Task to carry out:
Nothing but the lines from the one containing "Where should I click to: Click" through the last line of the records belongs in the answer, copied exactly and with the pictures left out.

Screenshot grounding data:
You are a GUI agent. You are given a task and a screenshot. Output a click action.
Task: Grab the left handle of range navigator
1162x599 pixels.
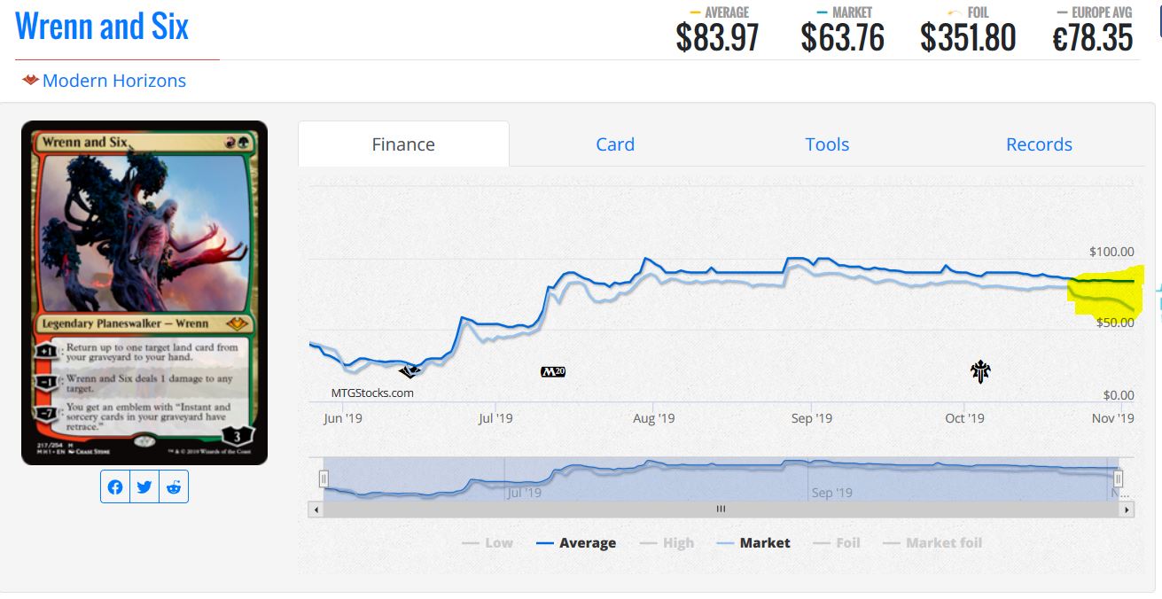tap(324, 479)
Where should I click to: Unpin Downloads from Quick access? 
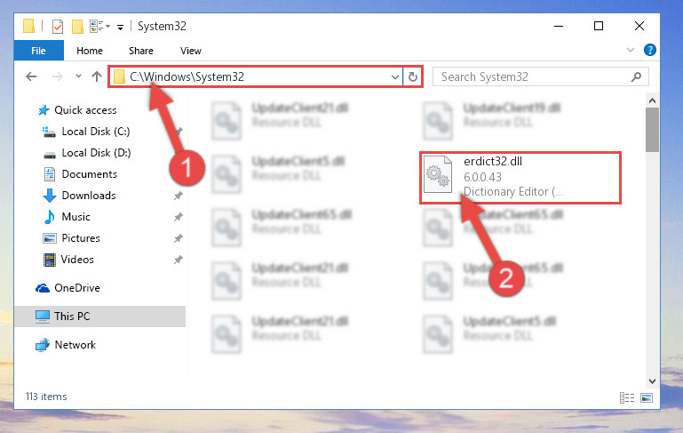[179, 196]
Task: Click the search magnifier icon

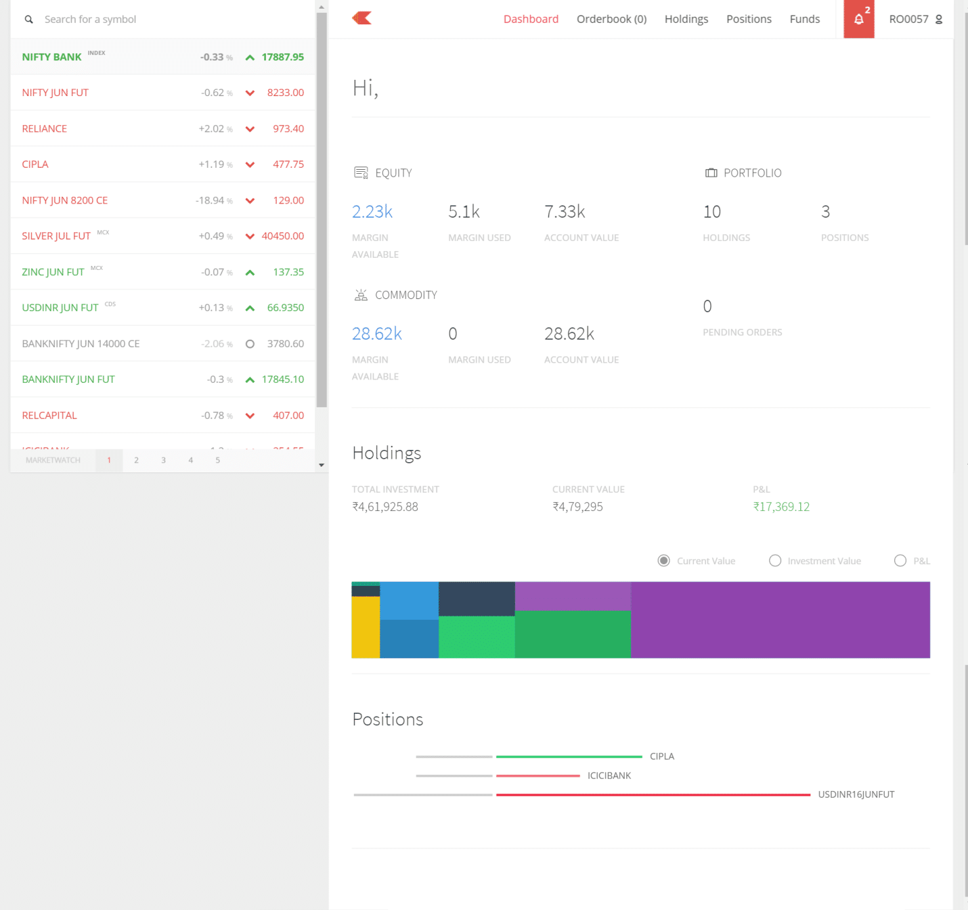Action: point(28,20)
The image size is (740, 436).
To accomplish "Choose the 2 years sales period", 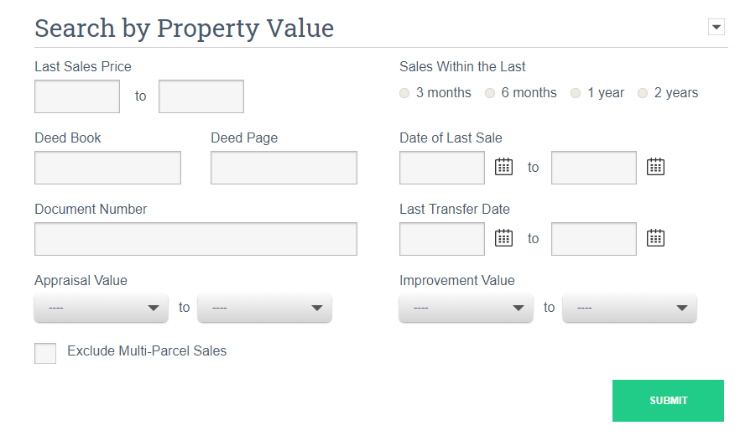I will 644,93.
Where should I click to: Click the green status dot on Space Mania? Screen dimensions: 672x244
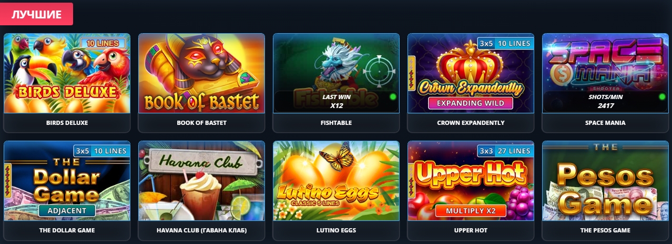[661, 97]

Task response:
Where should I click to: Click the green status dot on Space Mania? Screen dimensions: 672x244
[661, 97]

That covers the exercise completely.